Having a studio space is something that I have maintained for the past 20 years. Since my job is contract based, while I am laid off, I need to find other work and also have a place to do the work in. I don't have the space at home to work from, and over the years I have collected a fair number of industrial sewing machines and related tools that are needed for work.
My colleague Carol and I share the space which helps off set the costs involved. It is increasingly difficult to find affordable studio space to work in- I'm not sure about other areas of the country, but the old factory buildings that make great studio space are often torn down or turned into condos. We've been renting in an old factory which has rented out one wing on one floor to artists to work in. I wasn't looking forward to trying to find another location nor packing up and moving-but as fate would have it, a former colleague, Cynthia, who had been retired for the past ten years or so, passed away in September, and she rented a space down the hall from us- mostly for storage. Her space has become available and I have begun my year by putting up walls and painting.

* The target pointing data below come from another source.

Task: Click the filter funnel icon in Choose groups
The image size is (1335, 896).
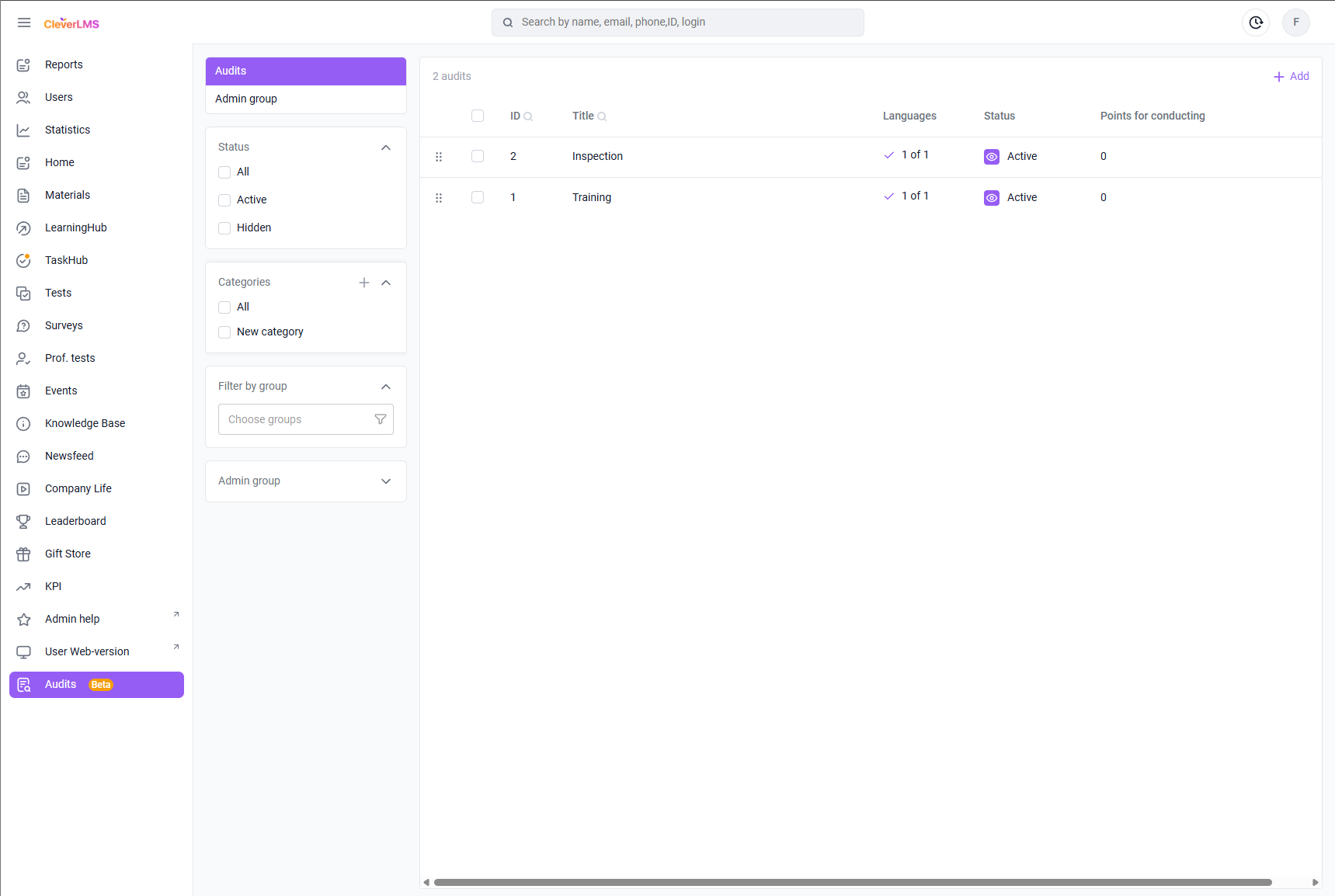Action: click(381, 419)
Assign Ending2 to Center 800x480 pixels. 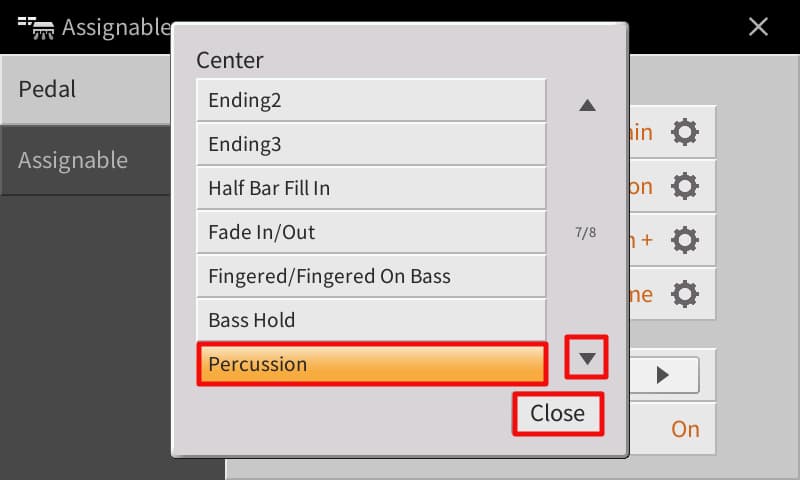372,100
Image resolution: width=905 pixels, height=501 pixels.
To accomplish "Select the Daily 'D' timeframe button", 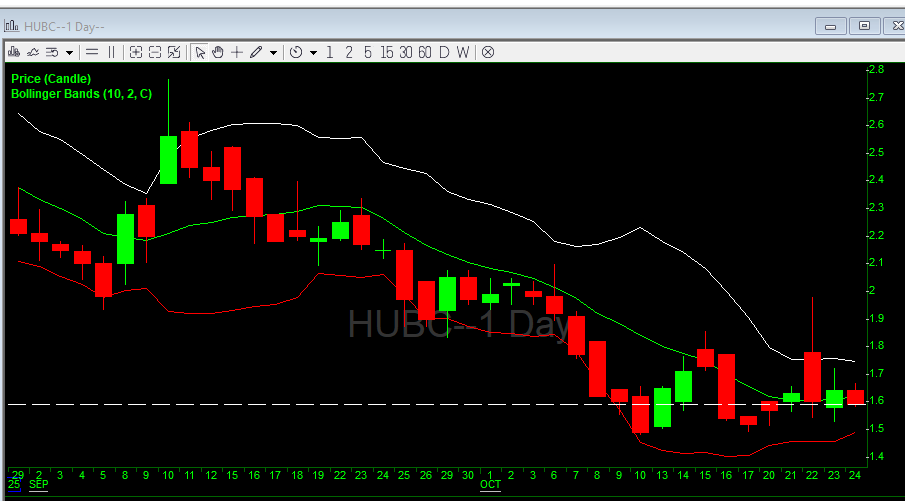I will click(444, 52).
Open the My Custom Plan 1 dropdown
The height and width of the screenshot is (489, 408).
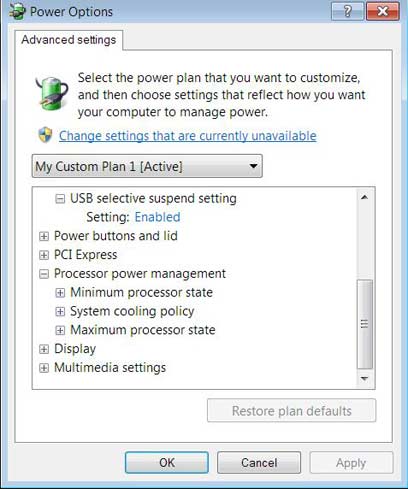pyautogui.click(x=147, y=166)
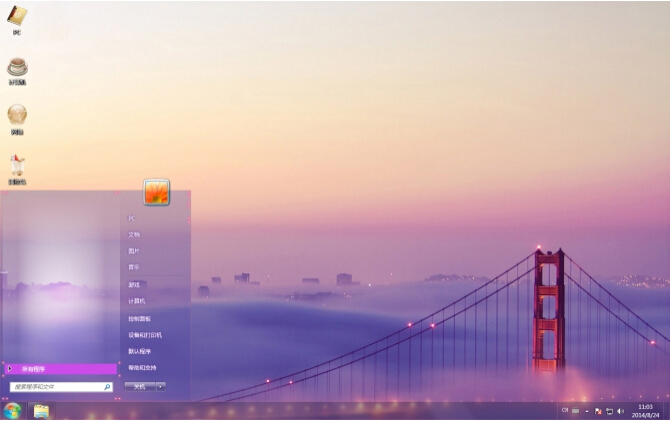This screenshot has height=421, width=671.
Task: Open shutdown options arrow next to 关机
Action: click(x=161, y=386)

Next week I have a small contract to fulfill, and then I guess I'll be painting the floor, getting an electrician in and moving, just in time to start my contract for the coming theatre season. While I am at it, I think about Cynthia- she was such a talented cutter, a pioneer in Canadian theatrical costuming- I was privileged to have worked with her- and I think about how sad and strangely things happen and fall into place.